Granite Reports: Moving on to 2016 – and a quick look back

SATURDAY, NOV. 8: TURNING THE PAGE. We’ll review some of the key numbers from last Tuesday’s very interesting mid-term election below, but as of this weekend, the page will be turned and campaign 2016 will be underway.




Former Maryland Gov. Bob Ehrlich was back in the state Friday night for a reception with Strafford County Republicans. Ehrlich is a possible presidential contender, but that very much remains to be seen.




But it will be Rick Perry, the soon-to-be former Governor of Texas, who will truly get things going with his two-day visit to the state Sunday and Monday, for six stops.




He will be followed on Nov. 12 by the one and only Donald Trump, who is again expressing an interest in running for President.
Perry’s first stop will be at the New Hampshire Federation of Republican Women’s reception at The Draft pub in Concord, followed by receptions with the Sullivan County GOP in Sunapee and Dartmouth College Republicans in Hanover.
On Monday, Perry will attend the U.S. Marine Corps 239th Birthday Luncheon at Derryfield Country Club in Manchester, a Keene State College Republicans roundtable and a reception with the Cheshire County GOP in Keene.




With the midterms over, Perry will have the first opportunity to give his take on the results nationally and in New Hampshire, and begin the long, slow dance with the activists.




Perry has done a good job beginning to repair the damage he self-inflicted during his failed run in 2011, when – three years ago Sunday — he couldn’t remember the three federal departments he would close during a debate in Michigan.




He has been traveling the country for much of the year talking about the economic strength of Texas. He has been helping candidates in his home state and throughout the nation and generally gauging reaction among Republicans to the prospect of another run for the presidency.




Perry was last in New Hampshire in August, just two days after he was indicted by a grand jury on abuse of power charges for vetoing funding for a public integrity office headed by a woman who had been convicted of drunk driving and who, video clearly showed, was unruly when taken into custody.
Perry has called the charge against him politically-oriented and said he was simply doing his job and upholding the rule of law.
Ironically, Perry now returns to New Hampshire just three days after his first court appearance in the case, on a technical issue, but again drawing national attention.
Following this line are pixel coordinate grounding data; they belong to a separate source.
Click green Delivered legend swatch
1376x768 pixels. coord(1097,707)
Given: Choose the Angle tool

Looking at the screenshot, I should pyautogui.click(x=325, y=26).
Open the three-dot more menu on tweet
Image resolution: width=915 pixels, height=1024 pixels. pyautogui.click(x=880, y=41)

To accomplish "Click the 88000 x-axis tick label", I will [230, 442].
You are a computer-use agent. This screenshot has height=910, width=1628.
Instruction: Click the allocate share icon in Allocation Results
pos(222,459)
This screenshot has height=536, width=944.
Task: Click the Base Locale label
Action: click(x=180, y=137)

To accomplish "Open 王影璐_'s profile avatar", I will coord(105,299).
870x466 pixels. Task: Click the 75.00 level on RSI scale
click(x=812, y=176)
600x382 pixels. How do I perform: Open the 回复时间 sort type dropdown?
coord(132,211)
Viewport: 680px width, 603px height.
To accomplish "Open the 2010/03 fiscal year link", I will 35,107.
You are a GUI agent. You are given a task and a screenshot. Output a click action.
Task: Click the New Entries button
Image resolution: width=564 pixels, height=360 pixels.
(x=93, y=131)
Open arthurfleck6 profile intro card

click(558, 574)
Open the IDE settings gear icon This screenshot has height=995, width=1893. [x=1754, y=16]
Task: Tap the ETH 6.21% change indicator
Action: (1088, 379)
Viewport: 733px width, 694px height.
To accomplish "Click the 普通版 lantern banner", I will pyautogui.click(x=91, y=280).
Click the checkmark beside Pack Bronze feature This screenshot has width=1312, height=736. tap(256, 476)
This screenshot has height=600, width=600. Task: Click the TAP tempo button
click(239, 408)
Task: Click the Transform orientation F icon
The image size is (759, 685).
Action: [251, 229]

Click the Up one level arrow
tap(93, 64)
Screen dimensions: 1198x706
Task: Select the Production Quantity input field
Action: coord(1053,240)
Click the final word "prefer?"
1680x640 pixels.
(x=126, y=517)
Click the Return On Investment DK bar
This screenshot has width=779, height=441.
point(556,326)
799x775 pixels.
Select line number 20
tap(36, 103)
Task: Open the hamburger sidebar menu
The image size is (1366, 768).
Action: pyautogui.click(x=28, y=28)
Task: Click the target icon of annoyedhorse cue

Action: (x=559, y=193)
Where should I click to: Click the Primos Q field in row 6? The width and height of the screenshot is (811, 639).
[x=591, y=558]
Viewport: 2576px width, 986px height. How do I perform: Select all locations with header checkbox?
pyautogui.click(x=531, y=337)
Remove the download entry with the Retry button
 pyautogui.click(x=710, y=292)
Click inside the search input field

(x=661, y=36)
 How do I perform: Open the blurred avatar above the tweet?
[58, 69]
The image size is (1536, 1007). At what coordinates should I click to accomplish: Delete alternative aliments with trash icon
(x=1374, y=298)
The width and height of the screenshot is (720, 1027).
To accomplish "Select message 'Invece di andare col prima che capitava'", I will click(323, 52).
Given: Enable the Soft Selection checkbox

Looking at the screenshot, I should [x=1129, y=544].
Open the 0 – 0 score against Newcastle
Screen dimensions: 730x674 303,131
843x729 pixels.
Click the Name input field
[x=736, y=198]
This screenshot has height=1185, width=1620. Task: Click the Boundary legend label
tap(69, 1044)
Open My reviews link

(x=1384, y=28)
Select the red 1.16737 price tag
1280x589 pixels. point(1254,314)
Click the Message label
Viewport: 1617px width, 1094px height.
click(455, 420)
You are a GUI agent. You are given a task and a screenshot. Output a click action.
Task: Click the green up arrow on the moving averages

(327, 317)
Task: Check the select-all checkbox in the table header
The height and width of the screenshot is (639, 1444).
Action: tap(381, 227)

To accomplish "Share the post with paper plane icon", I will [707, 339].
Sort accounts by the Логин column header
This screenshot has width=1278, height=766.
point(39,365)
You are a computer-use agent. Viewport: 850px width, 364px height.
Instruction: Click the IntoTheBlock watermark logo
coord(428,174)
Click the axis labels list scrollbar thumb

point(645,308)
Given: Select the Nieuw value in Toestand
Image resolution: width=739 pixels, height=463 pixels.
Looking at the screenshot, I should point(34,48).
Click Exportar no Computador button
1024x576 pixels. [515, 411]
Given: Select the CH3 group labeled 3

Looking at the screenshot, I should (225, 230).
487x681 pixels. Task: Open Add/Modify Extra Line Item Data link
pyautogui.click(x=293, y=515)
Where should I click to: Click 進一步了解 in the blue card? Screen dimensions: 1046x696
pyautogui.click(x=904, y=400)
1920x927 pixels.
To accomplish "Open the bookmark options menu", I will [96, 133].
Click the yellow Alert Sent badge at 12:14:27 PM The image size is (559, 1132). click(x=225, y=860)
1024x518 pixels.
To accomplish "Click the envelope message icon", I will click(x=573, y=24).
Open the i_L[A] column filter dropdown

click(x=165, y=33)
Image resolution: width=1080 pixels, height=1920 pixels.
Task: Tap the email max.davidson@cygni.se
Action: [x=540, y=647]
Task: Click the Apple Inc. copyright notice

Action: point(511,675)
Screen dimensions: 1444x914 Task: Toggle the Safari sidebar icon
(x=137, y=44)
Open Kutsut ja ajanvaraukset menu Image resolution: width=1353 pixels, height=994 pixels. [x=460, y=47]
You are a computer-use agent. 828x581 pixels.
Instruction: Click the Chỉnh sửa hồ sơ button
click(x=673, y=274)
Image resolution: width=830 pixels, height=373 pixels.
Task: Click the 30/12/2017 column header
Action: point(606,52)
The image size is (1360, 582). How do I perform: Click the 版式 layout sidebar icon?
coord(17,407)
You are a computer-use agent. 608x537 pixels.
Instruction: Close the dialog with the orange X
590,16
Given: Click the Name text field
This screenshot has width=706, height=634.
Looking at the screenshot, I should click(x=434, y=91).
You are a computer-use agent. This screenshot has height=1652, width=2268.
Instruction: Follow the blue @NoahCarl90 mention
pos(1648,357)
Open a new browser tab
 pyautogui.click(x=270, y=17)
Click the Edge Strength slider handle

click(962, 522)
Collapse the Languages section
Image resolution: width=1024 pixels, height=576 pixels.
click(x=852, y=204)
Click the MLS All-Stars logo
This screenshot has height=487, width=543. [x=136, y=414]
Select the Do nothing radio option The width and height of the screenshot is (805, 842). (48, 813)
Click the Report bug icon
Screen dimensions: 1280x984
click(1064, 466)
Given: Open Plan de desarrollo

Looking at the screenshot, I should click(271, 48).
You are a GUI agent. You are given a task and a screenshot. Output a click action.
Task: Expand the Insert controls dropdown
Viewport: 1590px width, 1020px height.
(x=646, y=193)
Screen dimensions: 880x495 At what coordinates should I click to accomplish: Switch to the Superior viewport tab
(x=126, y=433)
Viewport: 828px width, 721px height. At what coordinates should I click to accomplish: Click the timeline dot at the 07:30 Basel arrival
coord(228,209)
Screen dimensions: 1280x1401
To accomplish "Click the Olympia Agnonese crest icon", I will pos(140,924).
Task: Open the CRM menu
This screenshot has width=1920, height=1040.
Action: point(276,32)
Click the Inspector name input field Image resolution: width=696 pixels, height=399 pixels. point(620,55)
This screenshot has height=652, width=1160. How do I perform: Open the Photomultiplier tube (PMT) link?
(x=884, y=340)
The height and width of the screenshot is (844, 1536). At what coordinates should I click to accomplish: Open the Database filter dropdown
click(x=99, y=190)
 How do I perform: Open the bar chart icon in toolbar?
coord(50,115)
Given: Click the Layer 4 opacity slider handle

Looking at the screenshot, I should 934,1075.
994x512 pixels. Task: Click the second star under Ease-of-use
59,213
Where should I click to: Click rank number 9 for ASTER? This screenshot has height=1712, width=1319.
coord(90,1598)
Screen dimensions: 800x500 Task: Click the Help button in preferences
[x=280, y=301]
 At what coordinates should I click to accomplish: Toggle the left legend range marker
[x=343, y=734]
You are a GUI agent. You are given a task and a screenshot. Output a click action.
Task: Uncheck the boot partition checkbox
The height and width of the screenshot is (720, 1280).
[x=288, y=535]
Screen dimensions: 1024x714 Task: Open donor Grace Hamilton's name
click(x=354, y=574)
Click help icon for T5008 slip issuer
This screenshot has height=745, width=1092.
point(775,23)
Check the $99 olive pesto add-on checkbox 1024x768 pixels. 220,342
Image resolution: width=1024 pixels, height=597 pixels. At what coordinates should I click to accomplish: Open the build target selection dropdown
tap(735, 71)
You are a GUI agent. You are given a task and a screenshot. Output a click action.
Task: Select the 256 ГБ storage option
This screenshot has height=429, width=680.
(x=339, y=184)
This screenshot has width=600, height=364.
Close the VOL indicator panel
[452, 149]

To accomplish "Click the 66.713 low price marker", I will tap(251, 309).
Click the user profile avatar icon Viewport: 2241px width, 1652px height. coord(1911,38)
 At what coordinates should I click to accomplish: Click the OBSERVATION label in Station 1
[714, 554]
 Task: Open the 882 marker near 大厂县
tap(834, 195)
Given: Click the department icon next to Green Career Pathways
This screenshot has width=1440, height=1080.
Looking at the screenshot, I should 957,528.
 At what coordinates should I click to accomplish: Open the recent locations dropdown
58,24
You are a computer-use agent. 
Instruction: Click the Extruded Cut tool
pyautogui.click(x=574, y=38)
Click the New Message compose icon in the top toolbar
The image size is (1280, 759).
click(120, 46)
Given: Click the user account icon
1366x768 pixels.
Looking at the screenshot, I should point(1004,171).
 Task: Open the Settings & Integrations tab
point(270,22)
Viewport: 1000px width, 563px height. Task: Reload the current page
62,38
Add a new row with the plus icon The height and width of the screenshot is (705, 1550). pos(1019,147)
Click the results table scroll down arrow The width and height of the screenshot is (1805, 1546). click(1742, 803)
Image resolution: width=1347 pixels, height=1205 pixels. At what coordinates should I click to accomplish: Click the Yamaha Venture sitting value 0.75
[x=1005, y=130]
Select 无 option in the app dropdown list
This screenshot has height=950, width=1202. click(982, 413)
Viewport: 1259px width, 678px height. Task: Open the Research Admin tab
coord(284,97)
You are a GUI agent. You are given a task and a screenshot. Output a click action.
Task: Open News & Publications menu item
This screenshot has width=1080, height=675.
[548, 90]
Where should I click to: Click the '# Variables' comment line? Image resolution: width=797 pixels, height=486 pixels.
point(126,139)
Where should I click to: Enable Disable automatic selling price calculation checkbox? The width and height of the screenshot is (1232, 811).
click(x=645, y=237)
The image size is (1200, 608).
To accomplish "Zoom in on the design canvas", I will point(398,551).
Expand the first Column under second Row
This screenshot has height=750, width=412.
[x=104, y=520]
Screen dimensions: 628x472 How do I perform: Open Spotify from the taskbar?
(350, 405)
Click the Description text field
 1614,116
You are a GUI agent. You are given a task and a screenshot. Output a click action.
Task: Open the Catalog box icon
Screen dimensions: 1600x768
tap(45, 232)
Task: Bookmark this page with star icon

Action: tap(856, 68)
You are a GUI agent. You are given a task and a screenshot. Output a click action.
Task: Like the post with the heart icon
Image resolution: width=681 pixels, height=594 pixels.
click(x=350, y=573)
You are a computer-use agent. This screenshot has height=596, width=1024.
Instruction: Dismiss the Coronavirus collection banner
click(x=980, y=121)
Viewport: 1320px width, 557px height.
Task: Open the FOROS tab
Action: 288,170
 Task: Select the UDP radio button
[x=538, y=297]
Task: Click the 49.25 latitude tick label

While Democrats have had a field day criticizing him, the feeling among Republicans is that this episode will not hurt Perry as he gets his campaign off the ground. It could actually help him.
The court case will be a footnote during his visit.
For the first time in this cycle, a likely presidential candidate will be coming to the state without the need to campaign for candidates running in the midterms. The media here is waiting to see just how far Perry goes toward in making it clear he’s a candidate, or intends to be a candidate.
More importantly for Perry will be the question of whether he can begin to dispel the bad memories of his 2011 gaffes and begin to rebuild past relationships in the state and begin to build new ones.
Even though Perry is the first candidate to come to the first-primary state after the midterm, he is still lagging a bit behind those who were here often during the midterms. It’s not Perry’s fault. He had planned to be in the state in early October but had to cancel due to the Ebola crisis in Dallas that had his state in an uproar and had national repercussions. But Perry did contribute more than $60,000 to the NHGOP, candidates and local committees.
Meanwhile, however, several other candidates were here often during the midterm campaign, getting a head start. Number One of course is Hillary Clinton, who has an organization here ready to go. And Maryland Gov. Martin O’Malley also appeared several times, while Sen. Elizabeth Warren was here two weeks ago on behalf of Sen. Jeanne Shaheen.
On the Republican side, New Jersey Gov. Chris Christie was in the state five times since June, and though he failed to pull Walt Havenstein across the finish line, he did help make Havenstein competitive by drawing national attention to the first-time candidate and having the Republican Governors Association spend substantial money on Havenstein’s behalf. Christie has the New Hampshire advantage of having a former staffer as the executive director of the NHGOP.
Kentucky Sen. Rand Paul was also a regular fixture in New Hampshire, a place where he is looking to expand on the existing base of support here that led his father to a second-place finish in the 2012 New Hampshire primary. Paul, you’ll remember, was given the key slot as featured speaker at the NHGOP’s Unity Breakfast back on Sept. 12. Paul during the cycle donated about $50,000 to the NHGOP, various committees and candidates.
Also visiting the state twice during the general election campaign were Florida Sen. Marco, Louisiana Gov. Bobby Jindal and Ohio Sen. Rob Portman. And in-state once during the midterm campaign were Texas Sen. Ted Cruz and Indiana Gov. Mike Pence.
And then there is Trump, who will be making his first visit since appearing at the Americans for Prosperity Freedom Summit in April.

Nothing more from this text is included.